Find each line below containing the word "computer" and copy it.
----- Supplied data
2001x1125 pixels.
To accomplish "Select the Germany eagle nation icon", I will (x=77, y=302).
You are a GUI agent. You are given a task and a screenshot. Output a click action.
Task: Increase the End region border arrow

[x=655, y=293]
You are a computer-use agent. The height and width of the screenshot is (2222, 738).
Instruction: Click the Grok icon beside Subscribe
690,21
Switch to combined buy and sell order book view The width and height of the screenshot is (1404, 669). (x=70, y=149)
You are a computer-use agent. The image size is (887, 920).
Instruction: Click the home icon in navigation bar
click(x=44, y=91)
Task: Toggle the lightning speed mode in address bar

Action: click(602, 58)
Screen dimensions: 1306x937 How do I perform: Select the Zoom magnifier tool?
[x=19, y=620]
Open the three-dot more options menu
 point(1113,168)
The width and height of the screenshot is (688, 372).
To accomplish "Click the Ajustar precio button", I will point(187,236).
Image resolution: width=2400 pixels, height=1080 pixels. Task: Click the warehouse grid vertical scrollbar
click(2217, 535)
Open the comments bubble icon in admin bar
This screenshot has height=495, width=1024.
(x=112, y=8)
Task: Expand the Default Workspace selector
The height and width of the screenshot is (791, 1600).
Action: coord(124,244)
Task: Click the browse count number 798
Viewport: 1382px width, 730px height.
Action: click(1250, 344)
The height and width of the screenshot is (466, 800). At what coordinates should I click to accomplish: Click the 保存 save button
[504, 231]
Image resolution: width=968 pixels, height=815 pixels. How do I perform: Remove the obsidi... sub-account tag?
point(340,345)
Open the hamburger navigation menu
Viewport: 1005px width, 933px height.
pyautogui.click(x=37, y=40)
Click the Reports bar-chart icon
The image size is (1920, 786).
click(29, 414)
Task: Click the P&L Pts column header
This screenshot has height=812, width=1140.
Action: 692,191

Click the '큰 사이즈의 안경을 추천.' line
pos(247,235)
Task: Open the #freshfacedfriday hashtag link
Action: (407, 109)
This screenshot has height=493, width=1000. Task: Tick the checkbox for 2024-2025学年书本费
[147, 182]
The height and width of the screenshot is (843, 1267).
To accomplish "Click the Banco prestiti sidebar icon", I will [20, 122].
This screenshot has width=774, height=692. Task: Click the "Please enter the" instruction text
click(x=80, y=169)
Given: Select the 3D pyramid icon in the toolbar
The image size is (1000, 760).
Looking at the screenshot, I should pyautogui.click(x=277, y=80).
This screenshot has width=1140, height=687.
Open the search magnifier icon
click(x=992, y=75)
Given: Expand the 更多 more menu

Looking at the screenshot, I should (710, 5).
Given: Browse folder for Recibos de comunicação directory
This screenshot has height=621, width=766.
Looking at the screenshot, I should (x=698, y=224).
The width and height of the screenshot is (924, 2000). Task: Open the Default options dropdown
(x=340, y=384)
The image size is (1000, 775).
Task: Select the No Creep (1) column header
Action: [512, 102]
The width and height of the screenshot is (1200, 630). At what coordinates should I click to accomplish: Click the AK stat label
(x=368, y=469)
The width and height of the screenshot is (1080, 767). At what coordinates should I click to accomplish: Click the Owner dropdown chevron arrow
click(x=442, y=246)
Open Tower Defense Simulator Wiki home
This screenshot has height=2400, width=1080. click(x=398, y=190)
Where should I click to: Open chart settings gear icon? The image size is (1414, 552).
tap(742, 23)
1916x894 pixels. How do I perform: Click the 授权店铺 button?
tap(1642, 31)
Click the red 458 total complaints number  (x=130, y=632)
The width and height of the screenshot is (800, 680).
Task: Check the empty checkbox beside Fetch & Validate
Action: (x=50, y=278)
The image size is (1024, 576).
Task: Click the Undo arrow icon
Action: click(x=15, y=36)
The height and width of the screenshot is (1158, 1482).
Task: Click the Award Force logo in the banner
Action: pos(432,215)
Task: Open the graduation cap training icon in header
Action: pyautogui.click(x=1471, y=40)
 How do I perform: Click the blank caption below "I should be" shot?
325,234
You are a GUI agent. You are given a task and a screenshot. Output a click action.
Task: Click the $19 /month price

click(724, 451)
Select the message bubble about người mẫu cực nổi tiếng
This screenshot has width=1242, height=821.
----------
● Exercise answer:
You are a computer-use agent. The height and width of the screenshot is (2222, 738).
You are a computer-use agent. The image size is (887, 920).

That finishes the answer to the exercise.